Forced to abandon our ancient and favorite pursuit, to which our soil, climate, habits, and peculiar labor are adapted, at an immense sacrifice of property, we would be compelled, without capital, experience, or skill, and with a population untried in such pursuits, to attempt to become the rivals instead of the customers of the manufacturing States. The result is not doubtful. If they, by superior capital and skill, should keep down successful competition on our part, we would be doomed to toil at our unprofitable agriculture,— selling at the prices which a single and very limited market might give. But, on the contrary, if our necessity should triumph over their capital and skill,—if, instead of raw cotton, we should ship to the manufacturing States cotton yarn and cotton goods, the thoughtful must see that it would inevitably bring about a state of things which could not long continue. Those who now make war on our gains, would then make it on our labor. They would not tolerate, that those, who now cultivate our plantations, and furnish them with the material, and the market for the products of their arts, should, by becoming their rivals, take bread out of the mouths of their wives and children. The committee will not pursue this painful subject; but, as they clearly see that the system, if not arrested, must bring the country to this hazardous extremity, neither prudence nor patriotism would permit them to pass it by without raising a warning voice against a danger of such menacing character.

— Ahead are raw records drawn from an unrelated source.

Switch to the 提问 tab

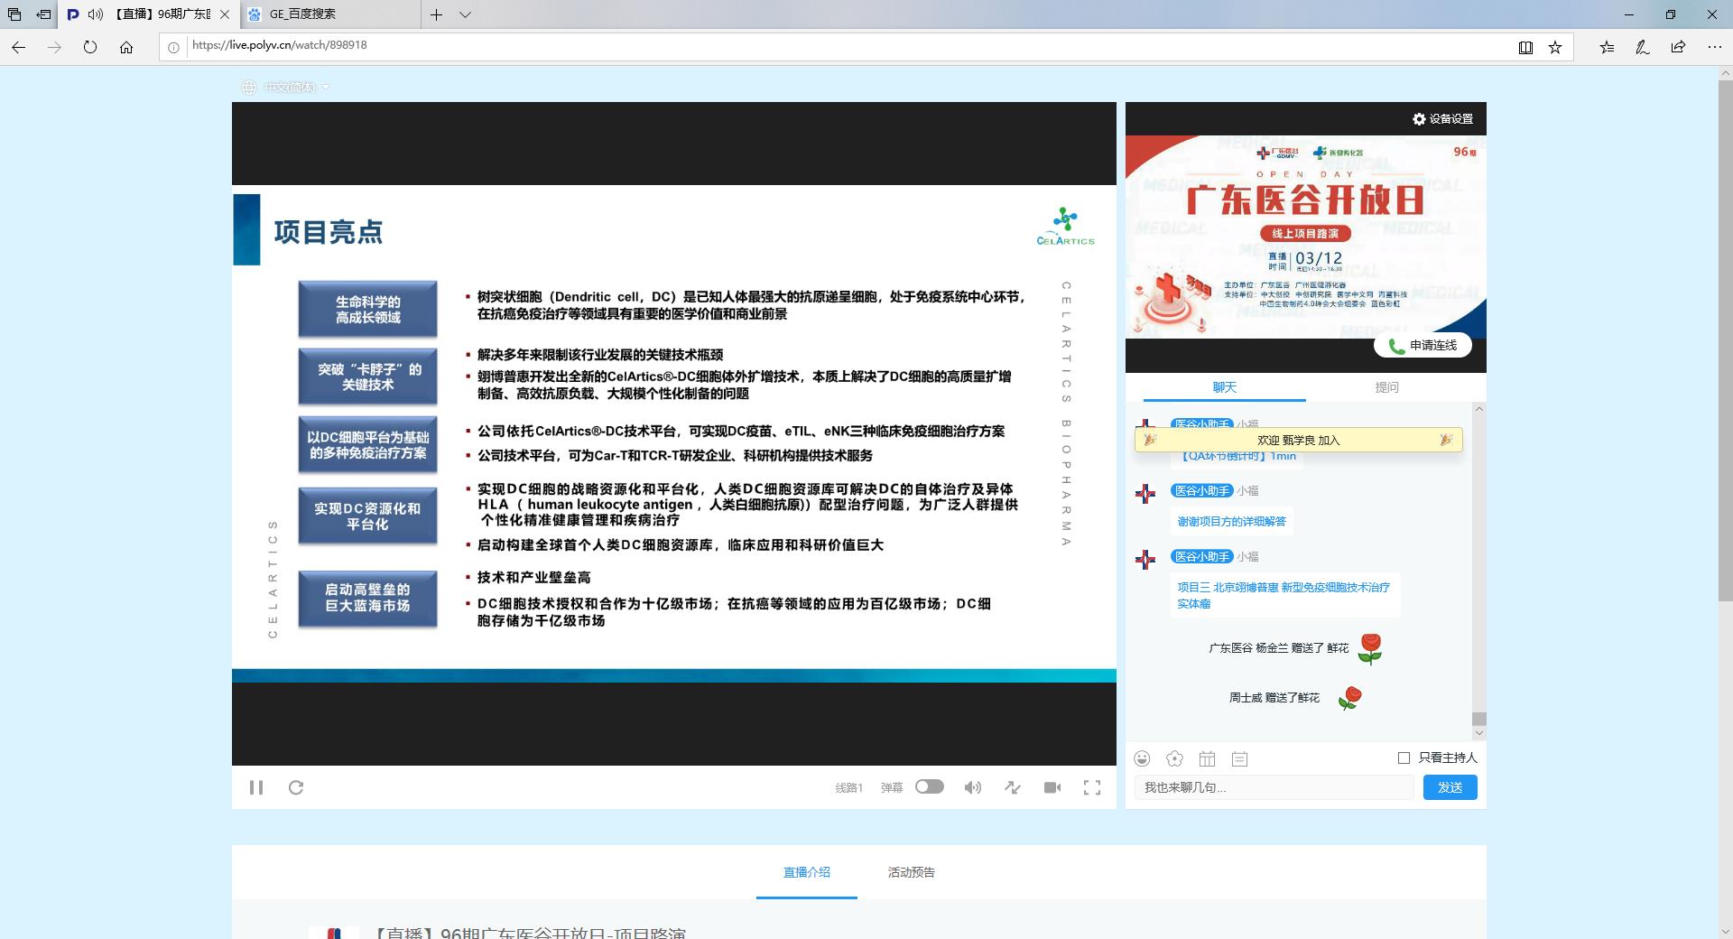pyautogui.click(x=1386, y=387)
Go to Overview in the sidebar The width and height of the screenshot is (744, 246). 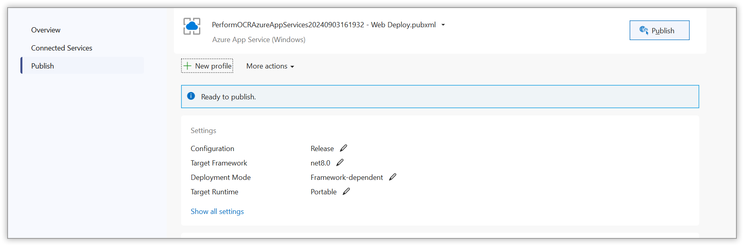46,30
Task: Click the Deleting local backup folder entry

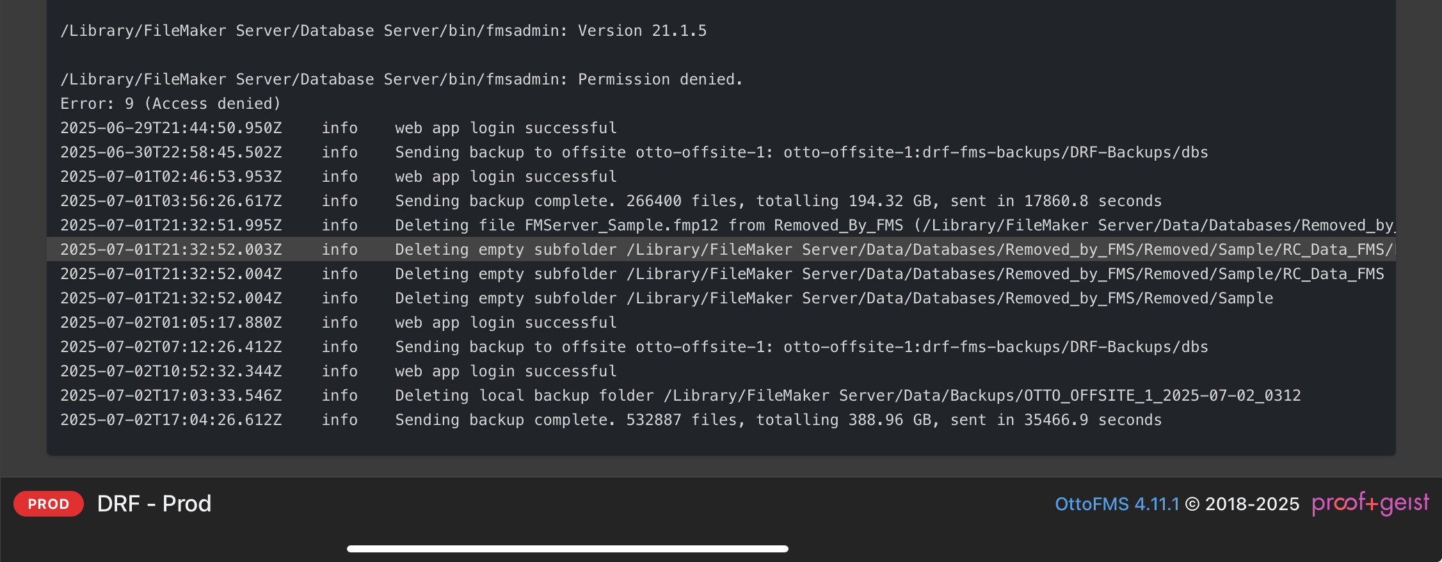Action: tap(680, 396)
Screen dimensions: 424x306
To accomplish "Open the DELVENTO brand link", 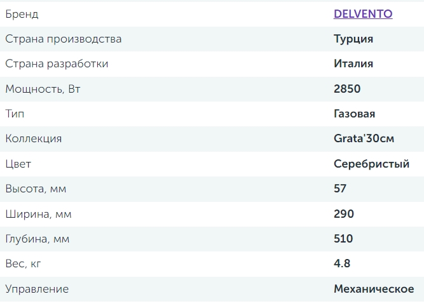I will tap(363, 14).
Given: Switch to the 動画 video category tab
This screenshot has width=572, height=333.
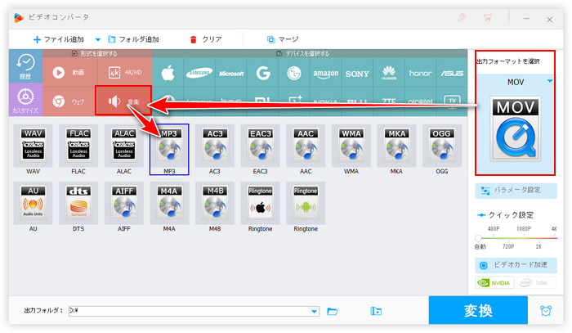Looking at the screenshot, I should [69, 72].
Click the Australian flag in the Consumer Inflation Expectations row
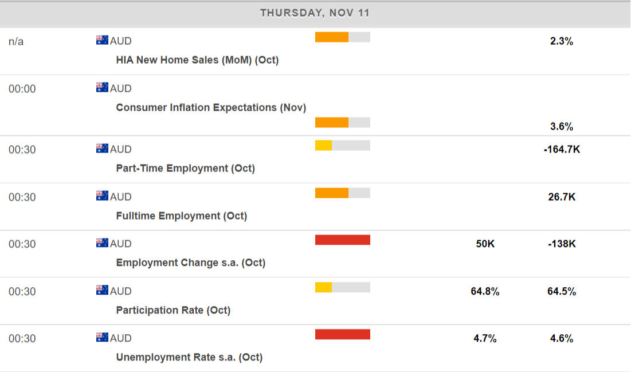This screenshot has height=372, width=631. coord(102,88)
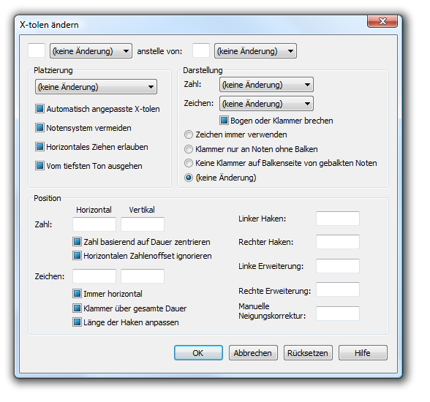Image resolution: width=430 pixels, height=402 pixels.
Task: Click the Manuelle Neigungskorrektur field
Action: point(338,314)
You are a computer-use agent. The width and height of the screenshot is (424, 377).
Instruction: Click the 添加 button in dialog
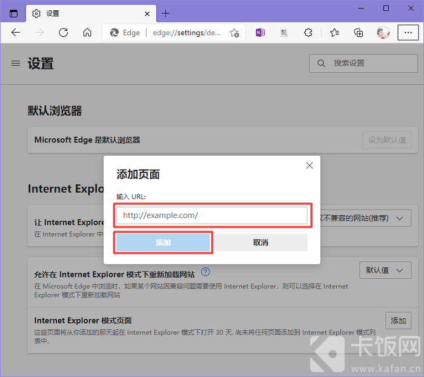(163, 242)
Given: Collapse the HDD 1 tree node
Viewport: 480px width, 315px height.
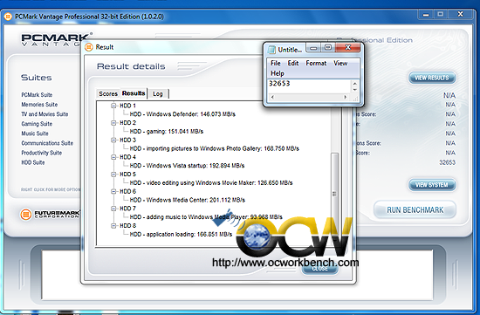Looking at the screenshot, I should click(x=113, y=106).
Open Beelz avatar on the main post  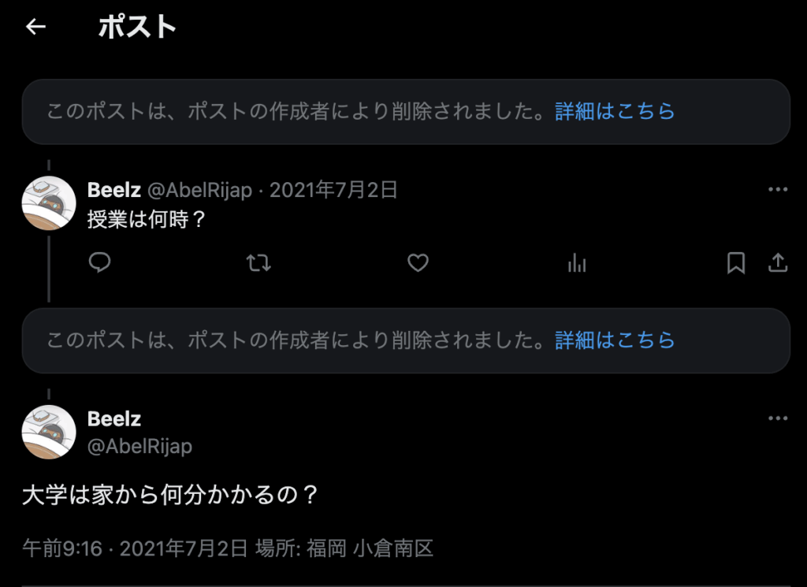pos(49,432)
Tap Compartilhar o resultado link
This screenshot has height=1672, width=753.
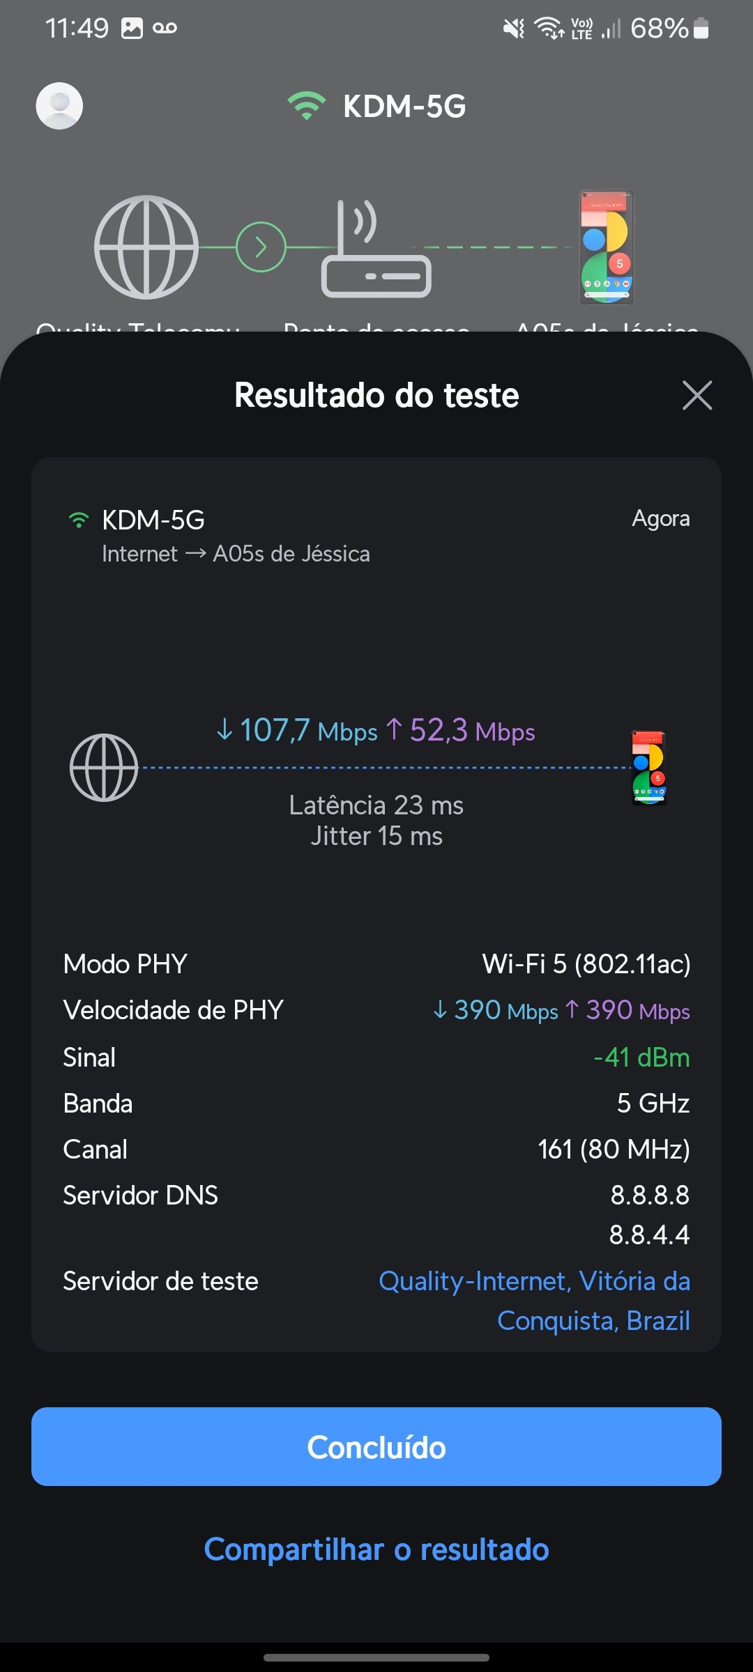pyautogui.click(x=377, y=1550)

It was conceded, in the course of the discussion, that the consumption of the manufacturing States, in proportion to population, was as great as ours. How they, with their limited means of payment, if estimated by the exports of their own products, could consume as much as we do with our ample exports, has been partially explained; but it demands a fuller consideration. Their population, in round numbers, may be estimated at about eight, and ours at four millions; while the value of their products exported, compared with ours, is as sixteen to thirty-seven millions of dollars. If to the aggregate of these sums be added the profits of our foreign trade and navigation, it will give the amount of the fund out of which is annually paid the price of foreign articles consumed in our country. This profit, at least so far as it constitutes a portion of the fund out of which the price of the foreign articles is paid, is represented by the difference between the value of the exports and imports,—that of both being estimated at our own ports,—and which, taking the average of the last five years, amount to about $4,000,000,— and which, as the foreign trade of the country is principally in the hands of the manufacturing States, we will add to their means of consumption; which will raise theirs to $20,000,000, and will place the relative means of the consumption of the two sections, as twenty to thirty-seven millions of dollars; while, on the supposition of equal consumption in proportion to population, their consumption would amount to thirty-eight millions of dollars, and ours to nineteen millions. Their consumption would thus exceed their capacity to consume, if judged by the value of their exports, and the profits of their foreign commerce, by eighteen millions; while ours, judged the same way, would fall short by the same sum. The inquiry which naturally presents itself is, how is this great change in the relative condition of the parties, to our disadvantage, affected?—which the committee will now proceed to explain.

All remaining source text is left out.